● ACTIVITY
Take the entries below and print, exactly, the stretch from the line containing "For every named" through the line containing "Заявление о соблюдении", both included.

● THE DATA

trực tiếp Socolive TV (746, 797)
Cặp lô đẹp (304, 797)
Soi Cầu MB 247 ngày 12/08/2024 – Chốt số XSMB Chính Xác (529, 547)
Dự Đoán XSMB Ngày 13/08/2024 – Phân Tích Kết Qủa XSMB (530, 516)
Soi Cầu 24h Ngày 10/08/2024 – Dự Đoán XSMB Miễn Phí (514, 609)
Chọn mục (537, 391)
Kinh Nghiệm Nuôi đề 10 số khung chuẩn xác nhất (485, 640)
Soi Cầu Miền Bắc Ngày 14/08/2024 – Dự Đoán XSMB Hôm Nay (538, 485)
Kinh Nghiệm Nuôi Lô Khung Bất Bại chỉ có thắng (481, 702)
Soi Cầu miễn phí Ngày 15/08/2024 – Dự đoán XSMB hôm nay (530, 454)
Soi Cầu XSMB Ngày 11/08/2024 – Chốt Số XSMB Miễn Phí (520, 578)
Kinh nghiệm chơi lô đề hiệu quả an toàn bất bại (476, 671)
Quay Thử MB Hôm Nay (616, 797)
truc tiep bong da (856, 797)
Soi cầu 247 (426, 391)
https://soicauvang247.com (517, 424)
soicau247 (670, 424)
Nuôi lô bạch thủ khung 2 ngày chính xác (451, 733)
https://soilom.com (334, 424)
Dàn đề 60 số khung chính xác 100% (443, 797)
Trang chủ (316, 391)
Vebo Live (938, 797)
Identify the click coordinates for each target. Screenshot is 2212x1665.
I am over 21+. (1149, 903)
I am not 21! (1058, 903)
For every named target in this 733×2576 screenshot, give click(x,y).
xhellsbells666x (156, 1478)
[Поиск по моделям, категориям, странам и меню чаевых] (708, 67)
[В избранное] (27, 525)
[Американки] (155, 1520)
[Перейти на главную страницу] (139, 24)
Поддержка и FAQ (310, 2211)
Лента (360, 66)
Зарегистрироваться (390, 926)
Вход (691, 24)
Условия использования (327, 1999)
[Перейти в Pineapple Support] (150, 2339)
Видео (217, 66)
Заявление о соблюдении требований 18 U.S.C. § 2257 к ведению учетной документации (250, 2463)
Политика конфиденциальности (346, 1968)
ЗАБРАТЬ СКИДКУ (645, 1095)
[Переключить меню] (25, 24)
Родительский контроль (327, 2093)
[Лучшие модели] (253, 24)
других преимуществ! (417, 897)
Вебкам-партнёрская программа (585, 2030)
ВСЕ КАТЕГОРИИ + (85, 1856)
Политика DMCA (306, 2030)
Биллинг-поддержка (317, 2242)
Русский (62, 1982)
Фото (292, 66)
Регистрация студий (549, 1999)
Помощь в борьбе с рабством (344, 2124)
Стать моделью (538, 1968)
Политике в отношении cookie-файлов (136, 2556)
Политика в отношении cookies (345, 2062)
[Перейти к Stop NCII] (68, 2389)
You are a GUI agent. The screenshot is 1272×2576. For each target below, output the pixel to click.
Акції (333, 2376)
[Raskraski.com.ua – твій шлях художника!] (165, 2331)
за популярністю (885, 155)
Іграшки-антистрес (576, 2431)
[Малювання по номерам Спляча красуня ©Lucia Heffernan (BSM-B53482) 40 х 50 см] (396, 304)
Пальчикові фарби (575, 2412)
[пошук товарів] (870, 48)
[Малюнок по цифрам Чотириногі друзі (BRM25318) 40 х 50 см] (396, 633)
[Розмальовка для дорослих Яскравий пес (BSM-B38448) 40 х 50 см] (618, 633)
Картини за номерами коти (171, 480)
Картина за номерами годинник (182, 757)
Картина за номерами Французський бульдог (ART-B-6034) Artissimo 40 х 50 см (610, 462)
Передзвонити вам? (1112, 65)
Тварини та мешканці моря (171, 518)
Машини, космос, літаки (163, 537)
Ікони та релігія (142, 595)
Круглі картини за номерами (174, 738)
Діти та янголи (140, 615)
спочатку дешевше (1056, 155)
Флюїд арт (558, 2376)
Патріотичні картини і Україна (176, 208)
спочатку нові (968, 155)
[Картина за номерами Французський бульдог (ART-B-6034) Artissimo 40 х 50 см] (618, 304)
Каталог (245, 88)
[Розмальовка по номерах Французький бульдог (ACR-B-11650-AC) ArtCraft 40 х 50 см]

● WRITTEN RESPONSE
For every named target in this 733×2576 screenshot, give click(x,y).
xhellsbells666x (156, 1478)
[Поиск по моделям, категориям, странам и меню чаевых] (708, 67)
[В избранное] (27, 525)
[Американки] (155, 1520)
[Перейти на главную страницу] (139, 24)
Поддержка и FAQ (310, 2211)
Лента (360, 66)
Зарегистрироваться (390, 926)
Вход (691, 24)
Условия использования (327, 1999)
[Перейти в Pineapple Support] (150, 2339)
Видео (217, 66)
Заявление о соблюдении требований 18 U.S.C. § 2257 к ведению учетной документации (250, 2463)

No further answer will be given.